• **Task to carry out**: Output only the lines below that start at the line containing "Select column D" and end at the line containing "Given: Click the Zurück button", with both ends kept.

BEGIN Data supplied

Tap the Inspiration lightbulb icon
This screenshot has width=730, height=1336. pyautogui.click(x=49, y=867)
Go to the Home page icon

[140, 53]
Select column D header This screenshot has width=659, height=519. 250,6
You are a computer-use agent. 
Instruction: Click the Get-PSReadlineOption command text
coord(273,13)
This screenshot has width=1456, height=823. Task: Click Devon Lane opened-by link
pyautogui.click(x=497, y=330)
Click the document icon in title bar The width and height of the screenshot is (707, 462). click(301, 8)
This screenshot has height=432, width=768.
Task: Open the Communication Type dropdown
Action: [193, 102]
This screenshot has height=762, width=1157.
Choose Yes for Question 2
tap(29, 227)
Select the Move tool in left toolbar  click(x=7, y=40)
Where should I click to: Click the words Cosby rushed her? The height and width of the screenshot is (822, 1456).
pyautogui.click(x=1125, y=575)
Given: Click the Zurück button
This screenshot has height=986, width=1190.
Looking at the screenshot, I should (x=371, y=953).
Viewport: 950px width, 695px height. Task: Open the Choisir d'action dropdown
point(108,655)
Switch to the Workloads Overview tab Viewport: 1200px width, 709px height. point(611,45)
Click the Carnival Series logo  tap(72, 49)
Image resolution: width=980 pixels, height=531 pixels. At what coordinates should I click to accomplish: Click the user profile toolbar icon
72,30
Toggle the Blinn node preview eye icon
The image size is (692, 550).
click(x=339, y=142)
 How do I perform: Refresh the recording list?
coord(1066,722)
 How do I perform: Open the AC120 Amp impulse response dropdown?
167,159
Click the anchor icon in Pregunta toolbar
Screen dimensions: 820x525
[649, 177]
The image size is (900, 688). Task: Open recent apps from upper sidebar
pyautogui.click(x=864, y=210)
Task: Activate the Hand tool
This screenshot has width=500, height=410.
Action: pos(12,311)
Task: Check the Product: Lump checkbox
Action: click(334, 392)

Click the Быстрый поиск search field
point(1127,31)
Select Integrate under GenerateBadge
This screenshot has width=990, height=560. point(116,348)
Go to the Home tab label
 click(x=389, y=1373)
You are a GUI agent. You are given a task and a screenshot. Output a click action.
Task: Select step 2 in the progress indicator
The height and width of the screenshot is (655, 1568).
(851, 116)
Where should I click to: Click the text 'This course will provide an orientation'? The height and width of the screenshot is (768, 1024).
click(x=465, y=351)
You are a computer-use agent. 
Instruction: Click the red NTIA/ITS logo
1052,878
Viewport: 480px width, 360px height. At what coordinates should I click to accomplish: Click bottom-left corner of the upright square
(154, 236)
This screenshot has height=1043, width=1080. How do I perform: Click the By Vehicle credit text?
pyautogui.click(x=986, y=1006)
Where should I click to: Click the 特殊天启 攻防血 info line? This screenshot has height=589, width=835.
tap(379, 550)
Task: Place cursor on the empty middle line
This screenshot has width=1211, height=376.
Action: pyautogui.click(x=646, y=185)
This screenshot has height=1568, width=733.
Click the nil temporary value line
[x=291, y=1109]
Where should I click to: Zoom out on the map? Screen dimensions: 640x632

END Data supplied

• **Task output**:
Select column D header This screenshot has width=659, height=519. 250,6
You are a computer-use agent. 
Instruction: Click the Get-PSReadlineOption command text
coord(273,13)
This screenshot has width=1456, height=823. Task: Click Devon Lane opened-by link
pyautogui.click(x=497, y=330)
Click the document icon in title bar The width and height of the screenshot is (707, 462). click(301, 8)
This screenshot has height=432, width=768.
Task: Open the Communication Type dropdown
Action: [193, 102]
This screenshot has height=762, width=1157.
Choose Yes for Question 2
tap(29, 227)
Select the Move tool in left toolbar  click(x=7, y=40)
Where should I click to: Click the words Cosby rushed her? The height and width of the screenshot is (822, 1456).
pyautogui.click(x=1125, y=575)
Given: Click the Zurück button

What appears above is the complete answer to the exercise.